Bernard walked away from her profitable job after a former boss posed a simple question to her, “Can innovation be taught?” Since then she has been teaching innovation as she wants to create a better TT by moulding the minds of children, ages two to 17.
Bernard partnered with her parents started Smart Kids Educational Club in 2015, and like life, her school is evolving. She currently offers six eighth-week courses suited for four different age groups: two to five, five to seven, eight to 12 and 12 to 17. The five campuses are located throughout Trinidad. Her mother Dr Anna-May Edwards-Henry, whose doctorate is in education, developed the curriculum. Her father William Henry is retired and has a background in electrical and computer engineering. “STEM makes you a conscious thinker. It teaches the child to be a critical thinker and learn critical thinking skills. What we call philosophers are critical thinkers. They identified problems and came up with solutions. This is what we want to create. STEM can change the world,” Bernard said.

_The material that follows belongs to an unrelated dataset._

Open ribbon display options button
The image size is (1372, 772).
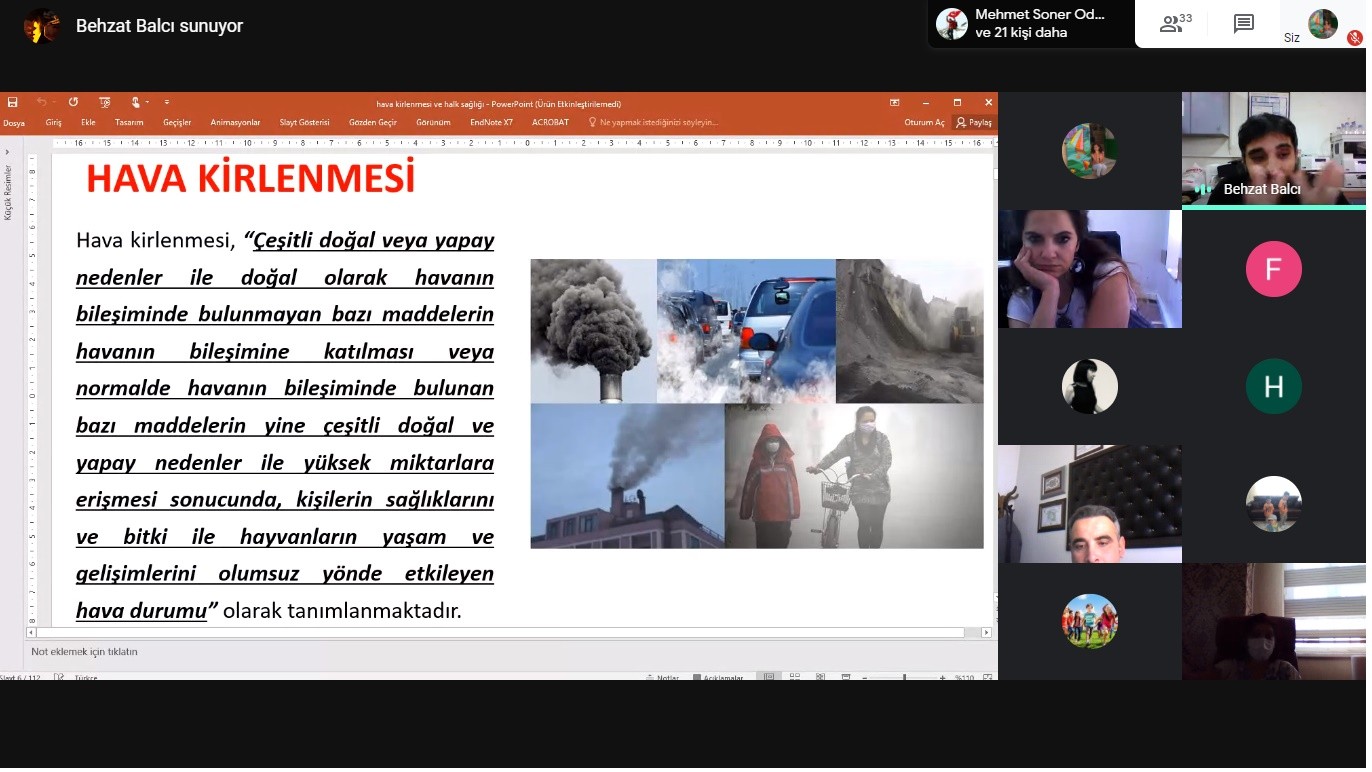click(x=895, y=103)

Her aim is not to produce engineers, but have children with the right thinking process to problem solve so they can create a much better future. She highlighted that while she has been tailor fitting her teachings, what she offers is “easy” and can be taught in schools. Her ultimate goal is to have STEM and it’s extension STEAM (science, technology, engineering, arts and math), taught in every primary and secondary school. Once STEM is implemented in mainstream education, Bernard said there will no longer be a need for her company. She doesn’t mind and said unemployment was worth it if the result is a better equipped generation.